Convenience stores and gas stations operate on razor-thin margins. From soaring credit card swipe fees to lottery theft siphoning off profits behind the counter, convenience stores and gas stations face challenges that chip away at profits every day.
There are an estimated 152,000 convenience stores in the United States, 60% of which are single-store operators. These businesses have seen a historic jump in their swipe fees with inflation and rising gas prices. Since 2020, overall card fees paid by the convenience store industry are up 84%.
For many convenience retailers, swipe fees are the second-largest operating expense, right behind labor. And here’s the kicker: these fees are largely controlled by just two major service providers, Visa and Mastercard, which together handle 83% of all credit card transactions in the United States. This overwhelming market control leaves retailers with virtually no choice but to accept both networks. Since credit card fees are calculated as a percentage of the total transaction value, they rise proportionally with inflation, making every price increase even more costly.
But there’s good news! The Credit Card Competition Act (CCCA), a bipartisan initiative, aims to reduce a significant cost for retailers: credit card swipe fees. The act introduces regulatory measures that would require major banks to allow greater competition in credit card processing. For convenience store owners, this means more choices, lower fees, and the potential to reinvest those savings into other areas of the business—such as expanding lottery retail operations.
As the Marshall-Durbin Amendment aims to tackle these fees, the increased competition it introduces will benefit the entire retail industry.
More options will create competition between networks, encouraging them to offer better prices and drive down fees to win retailers. From the business side, retailers can save money on transactions and boost their profitability.
Senators Marshall and Durbin have proposed their amendment as part of the broader GENIUS Act, a cryptocurrency bill that NACS also endorses. If the Senate approves the Marshall-Durbin Amendment and incorporates it into the GENIUS Act, a vote on the full bill could take place following the Memorial Day recess.
The Marshall-Durbin Amendment is supported by almost 2,000 companies and nearly 300 trade associations as well as a broad group of consumer, labor and pro-competition organizations.
However, it’s also important to note that this proposed legislation only applies to banks with more than $100 billion in assets, exempting the vast majority of banks and credit unions in the United States, including community banks and other small and mid-sized regional banks.
Along with NACS and thousands of retailers across the country, LottoShield proudly supports the Credit Card Competition Act. We’re fully committed to backing convenience store owners, especially single-store operators. Credit card fees have become unsustainably high, placing a significant burden on smaller, family-run businesses.
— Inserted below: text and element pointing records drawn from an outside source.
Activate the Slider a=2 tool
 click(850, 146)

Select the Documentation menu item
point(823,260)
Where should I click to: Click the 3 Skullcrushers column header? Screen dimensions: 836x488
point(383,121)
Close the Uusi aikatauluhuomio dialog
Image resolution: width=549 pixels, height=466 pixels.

In fact, they cost the average U.S. household nearly $1,200 each year.
This legislation will lower fees and ease the financial burden on retailers, enabling them to reallocate those savings into other areas of the business, such as improving inventory, customer service, or employee wages.
The Credit Card Competition Act is a crucial piece of the puzzle, landmark legislation that opens the door to a new era of payment processing, marked by fairer swipe fees and greater transparency. Retailers are encouraged to contact their legislators and voice support for the Credit Card Competition Act to help ensure it crosses the finish line.